Saudi Arabia Economics: 1Q19 budget outturn – Aramco’s large dividend drives fiscal balance into surplus
1Q surplus driven by one-off growth in oil revenues
Saudi Arabia’s 1Q19 fiscal balance registered an unexpected surplus of SAR27.8bn (USD7.4bn, 0.9% of GDP), thanks primarily to a sharp (48% Y-o-Y) rise in oil revenues. The surplus came as a surprise, given that oil prices actually fell 6% Y-o-Y during the quarter and crude oil production was up only 2%. Finance Minister Mohamed Al-Jadaan had earlier clarified to Bloomberg that this sharp rise was driven by a special dividend from Aramco, despite the budget having also received dividends from the oil giant last year; this year, however, the dividend, for some reason, was larger. This probably shows the changing nature of transfers from Aramco to the budget, given that the oil giant has recently included not just its receipts from exports, but also its earned profits from other businesses, including petrochemicals and natural gas, in addition to local sales of petroleum products. In our view, such a change makes it all the more difficult to project oil revenues in the future, unless Aramco starts to publish its quarterly results as well.

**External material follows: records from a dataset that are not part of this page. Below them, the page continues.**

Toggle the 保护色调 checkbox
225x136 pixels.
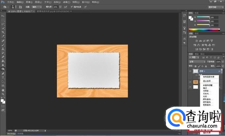click(72, 7)
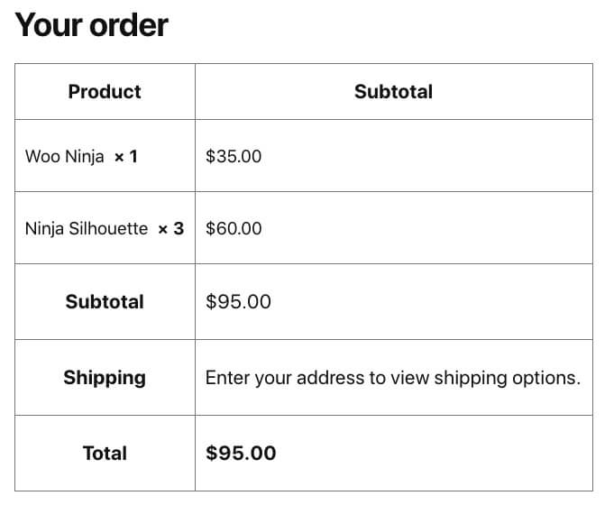
Task: Click the bold Subtotal row label
Action: click(105, 302)
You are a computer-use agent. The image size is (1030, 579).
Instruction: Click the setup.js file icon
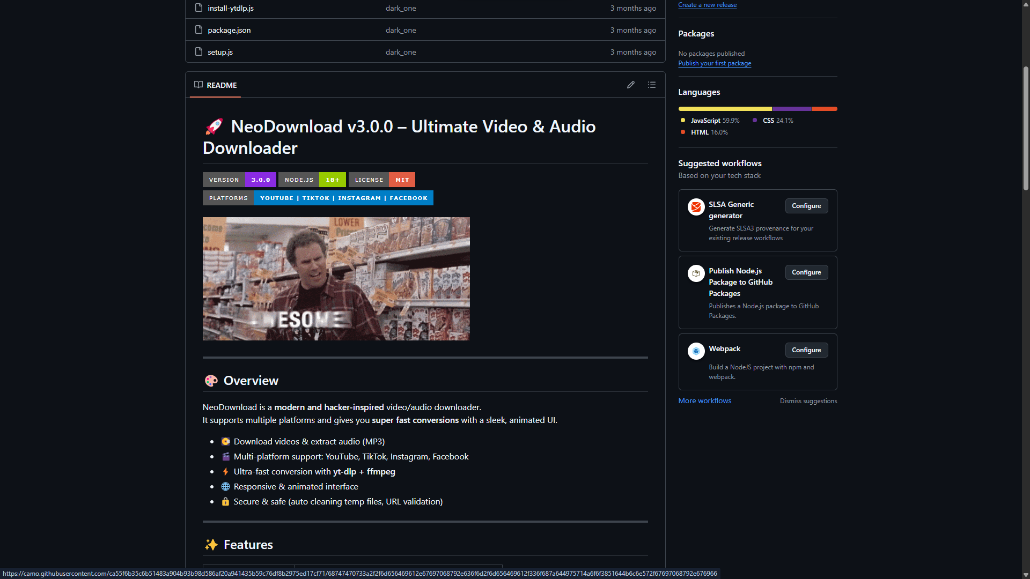coord(198,52)
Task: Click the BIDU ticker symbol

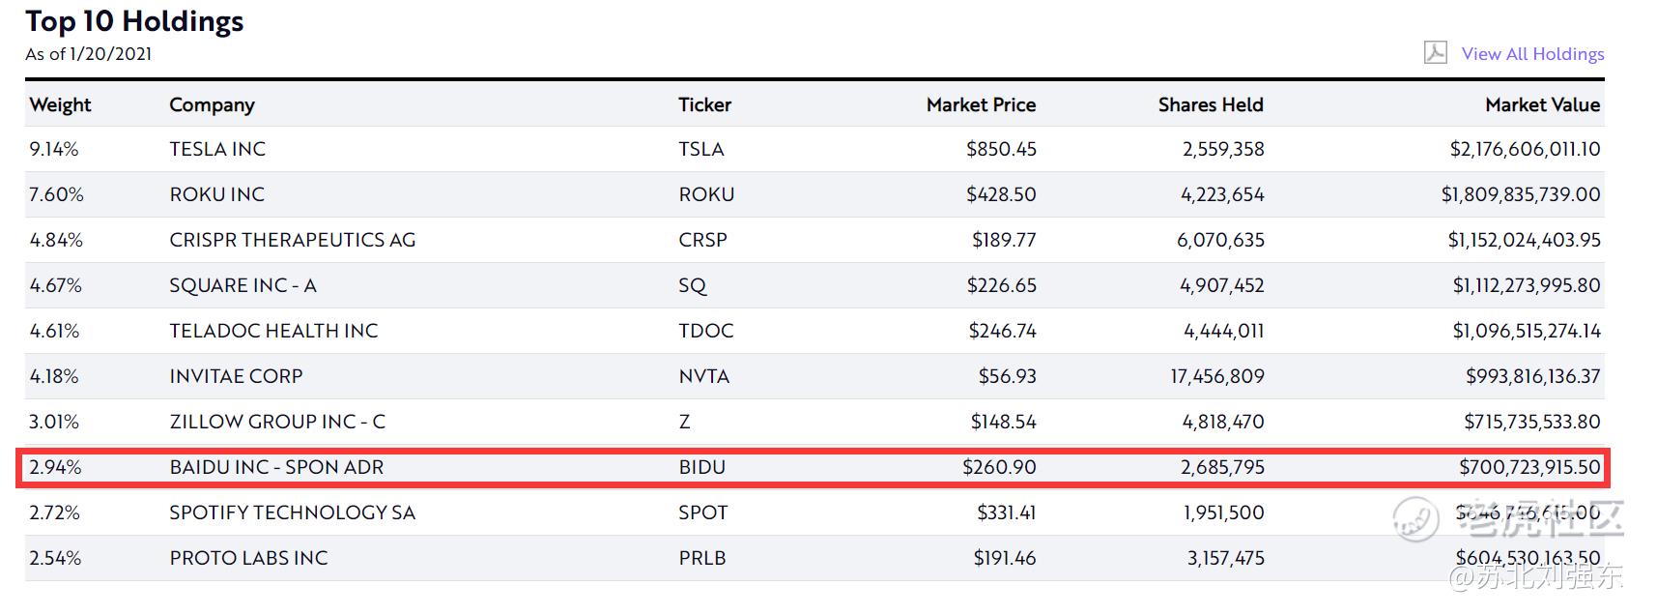Action: pos(701,467)
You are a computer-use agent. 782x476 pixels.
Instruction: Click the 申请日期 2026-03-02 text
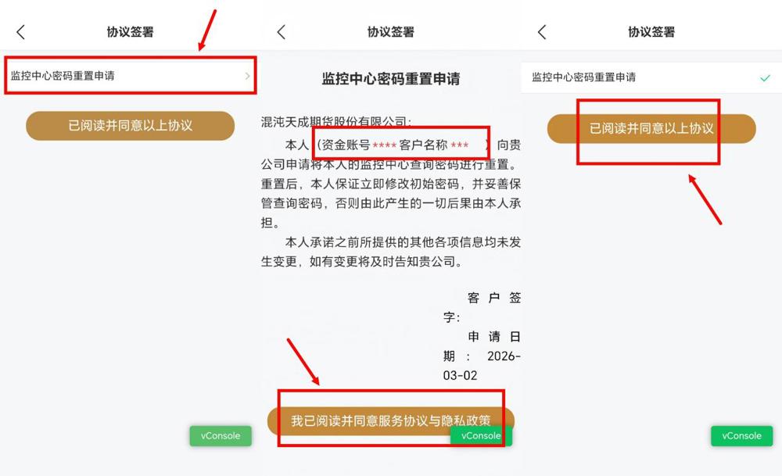click(x=482, y=356)
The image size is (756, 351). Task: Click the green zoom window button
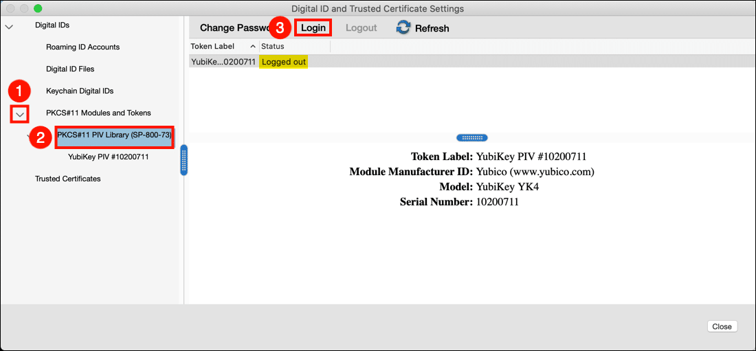(38, 9)
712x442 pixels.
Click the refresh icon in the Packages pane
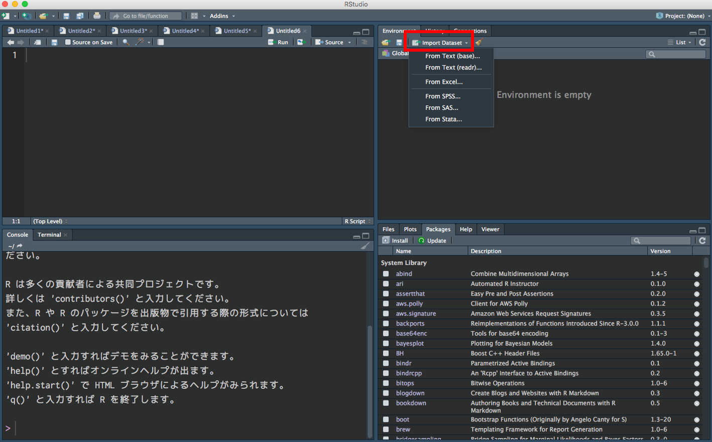click(702, 240)
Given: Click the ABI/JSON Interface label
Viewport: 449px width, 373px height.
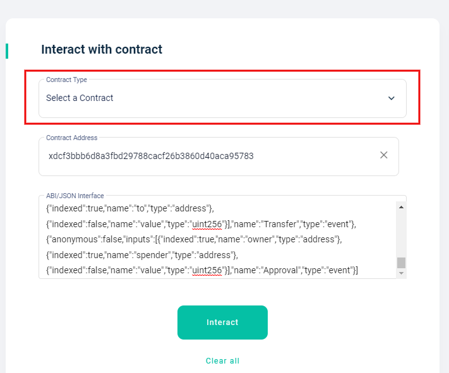Looking at the screenshot, I should click(x=75, y=196).
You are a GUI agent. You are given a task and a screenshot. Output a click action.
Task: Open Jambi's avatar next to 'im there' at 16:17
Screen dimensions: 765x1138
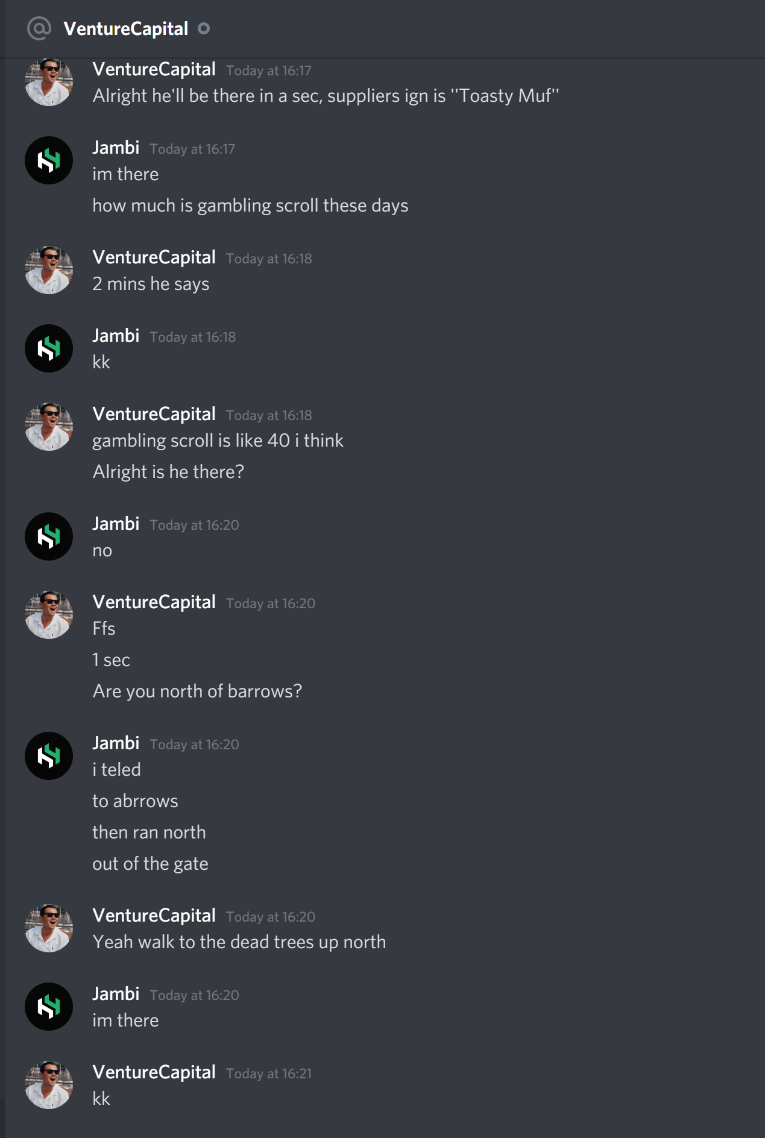tap(49, 160)
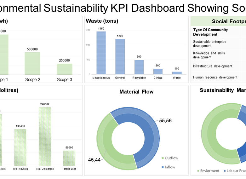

Non-oil revenues were also quite strong in 1Q, thanks partially to expat levy
Overall, revenues were also boosted by a sharp 46% Y-o-Y increase in non-oil revenues, primarily driven by growth in taxes on goods and services. The latter grew by a whopping 82% Y-o-Y, which is particularly strong, considering the high base from last year, when it saw a fourfold increase. There are no breakdowns available, but we speculate the increase could have mainly emanated from the increase in expat levy, which the gov’t estimated will double revenues from that fee in 2019, as well as a widening of the value-added tax base, by including businesses with turnover of less than USD100k a year. The sharp growth in non-oil revenues meant the non-oil fiscal deficit narrowed for the first time in more than a year, falling 5% Y-o-Y to SAR141bn, equivalent to 7.1% of non-oil GDP, compared to 7.7% a year earlier.
Year starts off with a healthy growth in spending
1Q19 saw a decent start of the year in terms of spending when compared to the previous couple of years (for which quarterly data is available). This is especially the case in terms of quality of the spending: capital spending is up 12% Y-o-Y in 1Q19, having contracted in the same quarter last year, providing some marginal support to the gradual pick-up in economic activity we have been seeing since the beginning of the year. In addition, there was also healthy growth in wages (up 8%) and social spending, especially on cash transfers within the Citizen Account. While strong growth in capital spending is set to continue, considering that the gov’t has budgeted for a 25% Y-o-Y increase for the year, it is not clear whether growth in wages will continue, given that the gov’t has actually budgeted for a 4% Y-o-Y decline in wages.
Slightly better fiscal outlook for 2019; challenges remain
Recording an unexpected surplus in 1Q19 is positive, especially considering that oil prices were well below our estimated budget breakeven oil price of USD74/b. We, therefore, foresee some upside risk to our current fiscal deficit forecast of 4.9% of GDP, which is based on an oil price assumption of USD70/b. Nevertheless, we foresee the budget going back into surplus as the Aramco dividend is not set to be recurrent. The narrowing of the non-oil fiscal deficit is also a positive surprise, though we also remain unsure whether it will be repeated in the next quarters, given the one-off nature collection in the expat levy. In all cases, the budget remains still notably dependent on oil for its stability and, at current oil prices, does not have the capacity to support ambitious spending plans, which are, therefore, set to be funded and delivered mostly by the Public Investment Fund (PIF).